Bernie Sanders is closing in on Hillary Clinton, according to new polling from New Hampshire.
In a WMUR/University of New Hampshire poll released Tuesday, the Vermont senator is in a statistical tie with the Democratic presidential frontrunner, trailing her by six percentage points, which is just within the poll’s margin of error.
Among Democratic voters surveyed, 36 percent responded that they would vote for Sanders, while 42 percent said Clinton. Sanders leads Clinton in likeability and whether or not the candidate “best represents Democrats like themselves.”
Sanders and Clinton are virtually tied in terms of net electability, polling at 30 percent and 32 percent, respectively. Net electability measures the difference between the percentage of people who would vote for the candidate and the percentage of people who would not vote for him/her.
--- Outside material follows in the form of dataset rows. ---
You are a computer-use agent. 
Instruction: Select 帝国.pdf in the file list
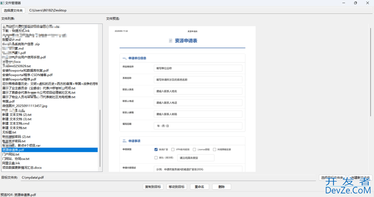(x=8, y=101)
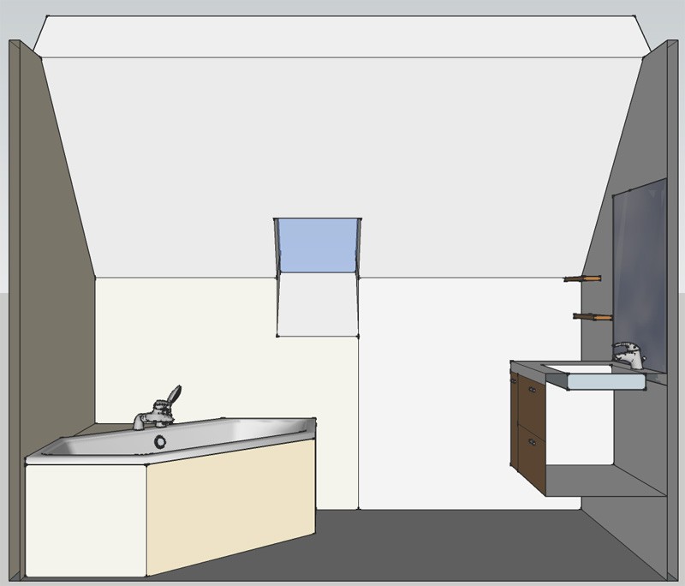
Task: Select the round bathtub overflow drain
Action: tap(160, 442)
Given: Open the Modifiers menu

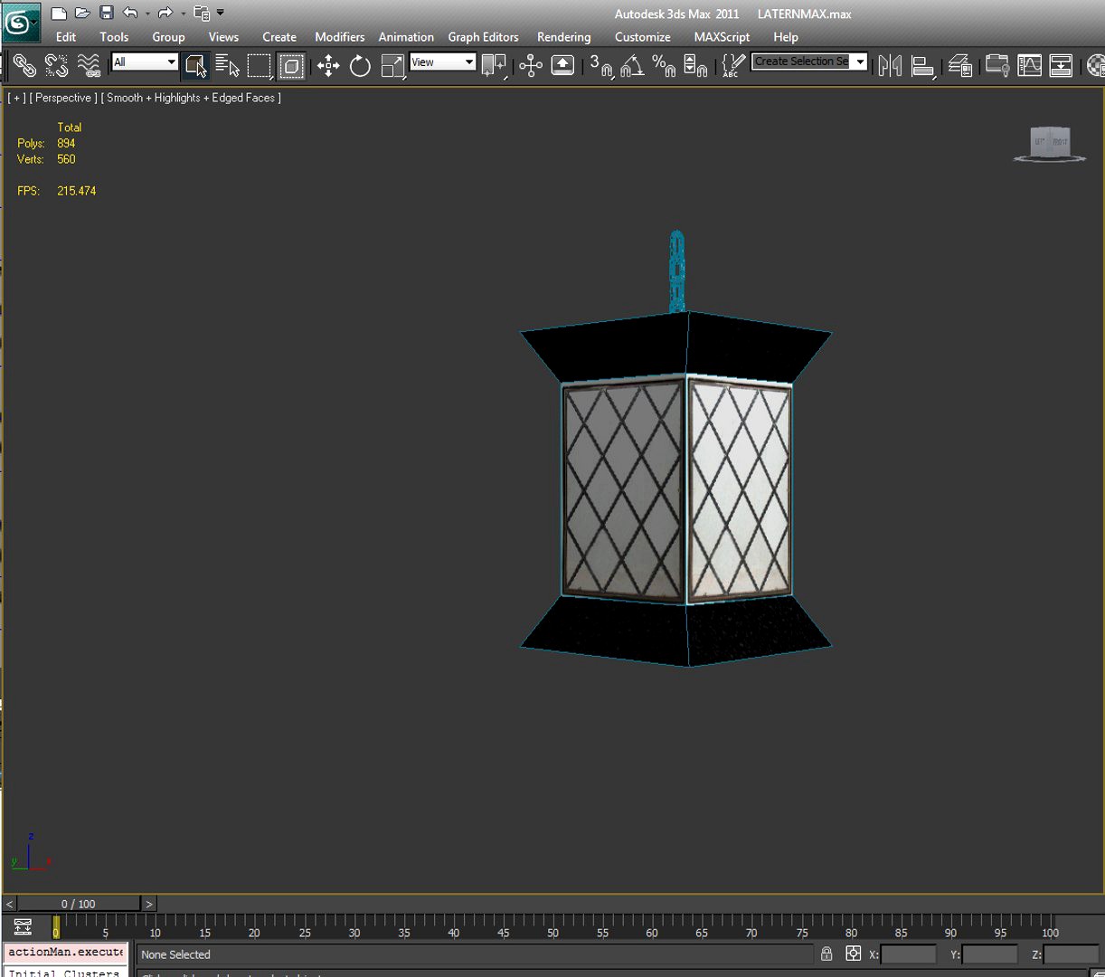Looking at the screenshot, I should (x=339, y=37).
About five percent of respondents said they supported Vice President Joe Biden. In recent weeks, speculation that Biden might run has kicked into high gear, as sources close to Biden claim that he is weighing another presidential bid. Biden is expected to make a final decision by September.
While the new poll is likely to boost the hopes of Sanders supporters, the numbers remain mostly unchanged from other New Hampshire polls in recent months, which show Sanders narrowing his gap with Clinton but still trailing. And despite his growing support, 68 percent of those surveyed said Clinton would win the New Hampshire primary in February, while only 17 percent said Sanders. A majority of respondents said that Clinton also has the best chance of winning the general election and that she has the “right experience to be president.”
Sanders faces an uphill battle in challenging Clinton on the national level. According to HuffPost Pollster’s aggregate of national polling data, Sanders would get about 20 percent of the vote nationally, compared to Clinton’s 56 percent. This is a slight increase from last month, when he was polling at less than 15 percent nationally.
The WMUR poll surveyed 722 New Hampshire residents via phone between July 22 and July 30, including 276 likely Democratic primary voters.